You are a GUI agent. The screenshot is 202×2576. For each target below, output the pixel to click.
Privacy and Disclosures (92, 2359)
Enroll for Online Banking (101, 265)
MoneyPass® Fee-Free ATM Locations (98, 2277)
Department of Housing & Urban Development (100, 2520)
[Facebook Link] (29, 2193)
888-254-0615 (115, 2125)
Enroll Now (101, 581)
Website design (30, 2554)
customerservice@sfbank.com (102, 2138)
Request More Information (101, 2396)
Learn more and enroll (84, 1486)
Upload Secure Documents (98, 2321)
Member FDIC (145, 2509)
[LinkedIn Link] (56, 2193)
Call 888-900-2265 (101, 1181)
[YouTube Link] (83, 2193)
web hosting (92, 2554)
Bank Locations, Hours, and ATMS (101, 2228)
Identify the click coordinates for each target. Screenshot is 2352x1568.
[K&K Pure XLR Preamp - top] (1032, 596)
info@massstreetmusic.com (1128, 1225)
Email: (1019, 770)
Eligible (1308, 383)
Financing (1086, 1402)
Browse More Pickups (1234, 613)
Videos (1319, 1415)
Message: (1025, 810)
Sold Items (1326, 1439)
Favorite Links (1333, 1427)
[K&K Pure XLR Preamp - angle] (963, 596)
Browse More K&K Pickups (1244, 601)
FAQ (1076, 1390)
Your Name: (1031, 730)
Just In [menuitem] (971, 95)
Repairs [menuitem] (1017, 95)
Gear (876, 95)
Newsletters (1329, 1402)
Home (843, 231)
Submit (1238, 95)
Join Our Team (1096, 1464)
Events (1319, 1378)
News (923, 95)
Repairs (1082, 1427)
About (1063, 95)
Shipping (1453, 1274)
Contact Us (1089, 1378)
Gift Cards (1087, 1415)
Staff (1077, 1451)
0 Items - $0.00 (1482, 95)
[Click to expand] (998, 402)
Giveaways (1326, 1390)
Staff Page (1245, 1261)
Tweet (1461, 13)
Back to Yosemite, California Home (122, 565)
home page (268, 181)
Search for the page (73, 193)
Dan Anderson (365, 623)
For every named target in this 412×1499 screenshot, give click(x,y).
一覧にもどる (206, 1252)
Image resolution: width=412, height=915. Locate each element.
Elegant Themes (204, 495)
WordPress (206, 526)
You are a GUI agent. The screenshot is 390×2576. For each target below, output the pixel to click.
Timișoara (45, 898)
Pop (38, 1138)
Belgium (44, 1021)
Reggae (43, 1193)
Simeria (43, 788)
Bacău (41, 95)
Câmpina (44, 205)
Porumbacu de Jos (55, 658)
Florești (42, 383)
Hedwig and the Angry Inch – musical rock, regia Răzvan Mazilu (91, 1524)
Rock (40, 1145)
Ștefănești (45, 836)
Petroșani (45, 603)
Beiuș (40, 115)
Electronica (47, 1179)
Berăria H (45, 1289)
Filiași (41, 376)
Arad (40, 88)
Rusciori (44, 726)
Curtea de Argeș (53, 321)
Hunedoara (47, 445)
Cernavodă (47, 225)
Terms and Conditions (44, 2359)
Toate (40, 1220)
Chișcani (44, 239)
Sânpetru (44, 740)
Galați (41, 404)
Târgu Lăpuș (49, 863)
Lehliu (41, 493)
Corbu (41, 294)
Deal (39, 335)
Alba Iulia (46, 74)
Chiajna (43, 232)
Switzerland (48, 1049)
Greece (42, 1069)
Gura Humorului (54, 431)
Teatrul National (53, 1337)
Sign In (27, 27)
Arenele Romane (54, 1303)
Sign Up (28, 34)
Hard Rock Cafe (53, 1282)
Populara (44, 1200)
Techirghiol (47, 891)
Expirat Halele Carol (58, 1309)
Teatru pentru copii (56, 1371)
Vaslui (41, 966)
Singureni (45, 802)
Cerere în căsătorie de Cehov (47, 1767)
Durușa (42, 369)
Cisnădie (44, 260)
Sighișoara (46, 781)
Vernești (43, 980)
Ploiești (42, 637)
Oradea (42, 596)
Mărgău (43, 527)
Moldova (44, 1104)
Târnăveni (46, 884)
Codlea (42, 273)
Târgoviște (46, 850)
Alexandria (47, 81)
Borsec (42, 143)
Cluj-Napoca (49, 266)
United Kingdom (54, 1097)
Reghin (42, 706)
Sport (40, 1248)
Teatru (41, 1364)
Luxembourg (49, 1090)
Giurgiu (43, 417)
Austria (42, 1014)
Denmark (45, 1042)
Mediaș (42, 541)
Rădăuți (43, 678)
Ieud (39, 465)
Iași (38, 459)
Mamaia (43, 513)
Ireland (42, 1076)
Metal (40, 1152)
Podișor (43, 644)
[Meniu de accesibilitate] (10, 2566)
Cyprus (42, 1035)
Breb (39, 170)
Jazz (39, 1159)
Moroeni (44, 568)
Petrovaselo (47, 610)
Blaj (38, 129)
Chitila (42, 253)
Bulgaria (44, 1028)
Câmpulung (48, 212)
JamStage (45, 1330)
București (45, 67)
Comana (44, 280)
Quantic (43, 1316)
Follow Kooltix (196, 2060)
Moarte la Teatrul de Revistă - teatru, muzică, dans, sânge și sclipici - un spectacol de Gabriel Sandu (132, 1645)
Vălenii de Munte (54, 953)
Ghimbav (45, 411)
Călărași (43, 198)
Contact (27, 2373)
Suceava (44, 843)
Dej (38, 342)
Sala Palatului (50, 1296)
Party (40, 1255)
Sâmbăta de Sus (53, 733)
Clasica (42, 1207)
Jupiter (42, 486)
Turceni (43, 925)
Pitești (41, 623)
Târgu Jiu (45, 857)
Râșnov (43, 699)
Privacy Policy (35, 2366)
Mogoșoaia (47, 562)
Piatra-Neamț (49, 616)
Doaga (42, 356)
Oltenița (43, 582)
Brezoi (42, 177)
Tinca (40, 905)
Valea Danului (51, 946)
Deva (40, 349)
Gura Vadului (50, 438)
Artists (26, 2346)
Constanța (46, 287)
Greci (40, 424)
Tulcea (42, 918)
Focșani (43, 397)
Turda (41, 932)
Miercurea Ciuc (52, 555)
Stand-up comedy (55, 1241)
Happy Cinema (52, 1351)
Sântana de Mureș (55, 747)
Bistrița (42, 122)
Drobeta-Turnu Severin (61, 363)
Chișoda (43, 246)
+ + + +
▶ **WORK REQUIRED**
Restate, word for word, the listing above from its first line through the line that contains "Gear (876, 95)", keeping both of those lines.

▶ **OUTPUT FOR THIS EXERCISE**
You are a GUI agent. The screenshot is 202×2576. For each target below, output the pixel to click.
Privacy and Disclosures (92, 2359)
Enroll for Online Banking (101, 265)
MoneyPass® Fee-Free ATM Locations (98, 2277)
Department of Housing & Urban Development (100, 2520)
[Facebook Link] (29, 2193)
888-254-0615 (115, 2125)
Enroll Now (101, 581)
Website design (30, 2554)
customerservice@sfbank.com (102, 2138)
Request More Information (101, 2396)
Learn more and enroll (84, 1486)
Upload Secure Documents (98, 2321)
Member FDIC (145, 2509)
[LinkedIn Link] (56, 2193)
Call 888-900-2265 (101, 1181)
[YouTube Link] (83, 2193)
web hosting (92, 2554)
Bank Locations, Hours, and ATMS (101, 2228)
Identify the click coordinates for each target. Screenshot is 2352x1568.
[K&K Pure XLR Preamp - top] (1032, 596)
info@massstreetmusic.com (1128, 1225)
Email: (1019, 770)
Eligible (1308, 383)
Financing (1086, 1402)
Browse More Pickups (1234, 613)
Videos (1319, 1415)
Message: (1025, 810)
Sold Items (1326, 1439)
Favorite Links (1333, 1427)
[K&K Pure XLR Preamp - angle] (963, 596)
Browse More K&K Pickups (1244, 601)
FAQ (1076, 1390)
Your Name: (1031, 730)
Just In [menuitem] (971, 95)
Repairs [menuitem] (1017, 95)
Gear (876, 95)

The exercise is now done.